How are the rights set up? Creative Commons, open source, percentages, &c?

Every musician can post his or her track with whatever license they choose, on a track-by-track, project-by-project basis. The only exceptions are instances when the source material entails a particular approach, because of the rights of that source material — the most common example is “share alike,” in which by working with the original material you agree to make your work just as available for reworking. I ask that they elect a downloadable, mutable option, for two main reasons: first, I’d like the tracks themselves to become fodder, over time, for future Junto projects; second, I’d like some comfort porting the music from one online service to another for archival or other presentation purposes. So, the vast majority of the tracks appear to be in the non-commercial Creative Commons mode, in which sharing and remixing is allowed, as long as attribution is provided. I love that zone, though I am beginning to feel some itching, some binding, in the commercial part of it — that’s something I’m just starting to think about.

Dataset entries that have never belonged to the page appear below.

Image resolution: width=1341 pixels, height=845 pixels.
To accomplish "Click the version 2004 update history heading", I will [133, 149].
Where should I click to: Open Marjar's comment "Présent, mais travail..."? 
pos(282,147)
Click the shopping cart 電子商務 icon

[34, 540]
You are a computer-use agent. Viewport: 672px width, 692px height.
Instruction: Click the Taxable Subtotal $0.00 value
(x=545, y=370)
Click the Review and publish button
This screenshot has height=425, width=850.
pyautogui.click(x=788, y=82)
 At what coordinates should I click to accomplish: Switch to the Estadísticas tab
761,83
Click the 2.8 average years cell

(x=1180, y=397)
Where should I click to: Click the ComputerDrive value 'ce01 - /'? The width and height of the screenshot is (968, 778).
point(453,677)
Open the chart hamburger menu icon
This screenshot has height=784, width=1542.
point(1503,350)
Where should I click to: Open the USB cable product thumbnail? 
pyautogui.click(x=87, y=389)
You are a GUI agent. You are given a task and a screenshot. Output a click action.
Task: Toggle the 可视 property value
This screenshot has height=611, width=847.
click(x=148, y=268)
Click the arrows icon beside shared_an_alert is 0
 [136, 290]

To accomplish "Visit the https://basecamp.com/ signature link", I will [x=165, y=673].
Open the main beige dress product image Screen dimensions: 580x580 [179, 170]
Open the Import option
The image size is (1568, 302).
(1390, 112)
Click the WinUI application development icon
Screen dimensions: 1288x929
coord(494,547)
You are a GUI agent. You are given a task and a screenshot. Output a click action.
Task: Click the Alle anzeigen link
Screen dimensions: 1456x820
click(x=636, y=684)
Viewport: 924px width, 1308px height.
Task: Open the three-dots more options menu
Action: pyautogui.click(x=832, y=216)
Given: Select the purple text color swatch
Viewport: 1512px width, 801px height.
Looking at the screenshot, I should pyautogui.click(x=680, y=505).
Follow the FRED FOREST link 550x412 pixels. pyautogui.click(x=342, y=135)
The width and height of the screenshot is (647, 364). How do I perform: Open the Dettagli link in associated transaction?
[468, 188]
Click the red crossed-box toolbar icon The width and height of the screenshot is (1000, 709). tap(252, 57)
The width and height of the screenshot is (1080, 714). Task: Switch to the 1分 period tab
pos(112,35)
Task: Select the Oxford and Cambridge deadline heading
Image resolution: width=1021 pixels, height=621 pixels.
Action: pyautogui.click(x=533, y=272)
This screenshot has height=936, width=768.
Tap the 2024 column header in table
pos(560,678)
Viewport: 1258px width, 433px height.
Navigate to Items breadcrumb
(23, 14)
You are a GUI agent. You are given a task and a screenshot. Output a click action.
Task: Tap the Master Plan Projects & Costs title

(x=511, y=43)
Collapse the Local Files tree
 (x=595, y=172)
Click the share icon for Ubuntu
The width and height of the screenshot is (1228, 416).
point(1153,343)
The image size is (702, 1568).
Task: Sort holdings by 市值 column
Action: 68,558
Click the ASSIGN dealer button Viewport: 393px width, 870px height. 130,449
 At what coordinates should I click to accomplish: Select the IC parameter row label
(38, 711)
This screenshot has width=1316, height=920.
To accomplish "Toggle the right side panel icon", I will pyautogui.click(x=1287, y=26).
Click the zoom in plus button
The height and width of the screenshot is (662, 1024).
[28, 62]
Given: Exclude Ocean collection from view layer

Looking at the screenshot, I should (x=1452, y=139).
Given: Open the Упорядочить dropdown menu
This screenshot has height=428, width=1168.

How are you using Twitter, and does it have a relation to any of these projects? Is it just a way to spread the word, or is it serving some more interesting function?

Twitter is the first platform for a social network that I have taken to. I’ve been on all the major ones, starting with the BBS systems when I was in junior high, and then of course message boards, and mailing lists, and then when they got codified as Friendster, and everything that has existed in Friendster’s wake. I just love Twitter. In terms of social spheres, I feel like Facebook is about learning how different your interests are from those of your friends, which can be exciting in its own way, while Twitter is about sharing your interests with people who self-select as a result of those interests.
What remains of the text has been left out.